Monday, August 29, 2011

Future pronunciation: Hands-free "optic" anchoring (with eye tracking)

Clip art: Clker
Ever since seeing the Clint Eastwood 1982 film, Firefox, I have been intrigued with the idea of using eye tracking for teaching pronunciation. In the film, Eastwood flies a stolen, high tech Russian fighter--controlled by his eyes and a few spoken Russian commands-- back to the US. As noted in the right column, the work of Bradshaw and Cook in developing "Observed Experiential Integration,", which involves extensive, therapeutic use of eye tracking, was fundamental to much of the early development of the HICP/EHIEP framework. Here is, basically, a marketing piece for a company that has developed (from my perspective) an amazing range of eye tracking-based software applications. As I read the product list, it would take only two or three applications to allow a learner to do almost all of the protocols or procedures that we have developed, hands free.

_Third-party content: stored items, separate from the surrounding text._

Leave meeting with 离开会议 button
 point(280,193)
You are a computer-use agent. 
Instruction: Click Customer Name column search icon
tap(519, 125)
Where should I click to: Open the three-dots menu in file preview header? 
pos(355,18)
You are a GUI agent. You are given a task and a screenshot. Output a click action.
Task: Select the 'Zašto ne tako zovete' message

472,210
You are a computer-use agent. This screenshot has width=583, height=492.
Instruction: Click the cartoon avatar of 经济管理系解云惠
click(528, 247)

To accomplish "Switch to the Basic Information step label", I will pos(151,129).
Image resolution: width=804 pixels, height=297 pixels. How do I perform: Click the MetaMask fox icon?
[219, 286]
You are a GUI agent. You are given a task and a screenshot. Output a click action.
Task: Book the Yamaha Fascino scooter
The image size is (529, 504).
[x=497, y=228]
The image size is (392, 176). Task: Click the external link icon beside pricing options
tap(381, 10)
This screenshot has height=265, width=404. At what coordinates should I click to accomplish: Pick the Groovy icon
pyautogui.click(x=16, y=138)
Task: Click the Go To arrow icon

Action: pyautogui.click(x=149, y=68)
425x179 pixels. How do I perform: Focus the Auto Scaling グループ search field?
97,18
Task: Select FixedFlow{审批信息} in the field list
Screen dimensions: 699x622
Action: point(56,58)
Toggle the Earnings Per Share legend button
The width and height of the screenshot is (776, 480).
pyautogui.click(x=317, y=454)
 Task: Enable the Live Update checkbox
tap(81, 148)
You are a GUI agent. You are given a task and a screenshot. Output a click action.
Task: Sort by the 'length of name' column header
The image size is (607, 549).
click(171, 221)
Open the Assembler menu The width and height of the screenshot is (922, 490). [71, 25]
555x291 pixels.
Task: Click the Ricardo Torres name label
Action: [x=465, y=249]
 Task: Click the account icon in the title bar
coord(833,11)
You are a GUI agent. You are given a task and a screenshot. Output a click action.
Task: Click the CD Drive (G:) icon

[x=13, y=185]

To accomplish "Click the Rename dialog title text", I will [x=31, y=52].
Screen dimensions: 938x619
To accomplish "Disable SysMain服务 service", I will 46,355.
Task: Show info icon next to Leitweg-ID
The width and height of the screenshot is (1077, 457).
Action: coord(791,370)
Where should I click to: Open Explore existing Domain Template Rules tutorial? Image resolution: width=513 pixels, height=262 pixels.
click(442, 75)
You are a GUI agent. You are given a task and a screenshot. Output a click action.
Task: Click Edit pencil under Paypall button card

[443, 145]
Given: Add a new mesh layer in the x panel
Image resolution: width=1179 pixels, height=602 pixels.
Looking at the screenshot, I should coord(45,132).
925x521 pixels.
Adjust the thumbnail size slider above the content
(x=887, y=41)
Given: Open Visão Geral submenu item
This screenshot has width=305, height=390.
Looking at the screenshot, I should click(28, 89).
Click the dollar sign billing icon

In fact, the "optic anchoring" created simply by tracking the eyes across the visual field in roughly the same patterns that we do with arms and hands would be at least as effective, if not more so. Although we do use some eye tracking techniques in working with accent reduction, in general EHIEP work, no explicit eye tracking is used, in part because of the inherent potency of eye tracking procedures and the absolute necessity of being formally trained in working with it. This technology is certainly worth "taking a look at" now. It is clearly integral to the future of virtual reality-based language instruction.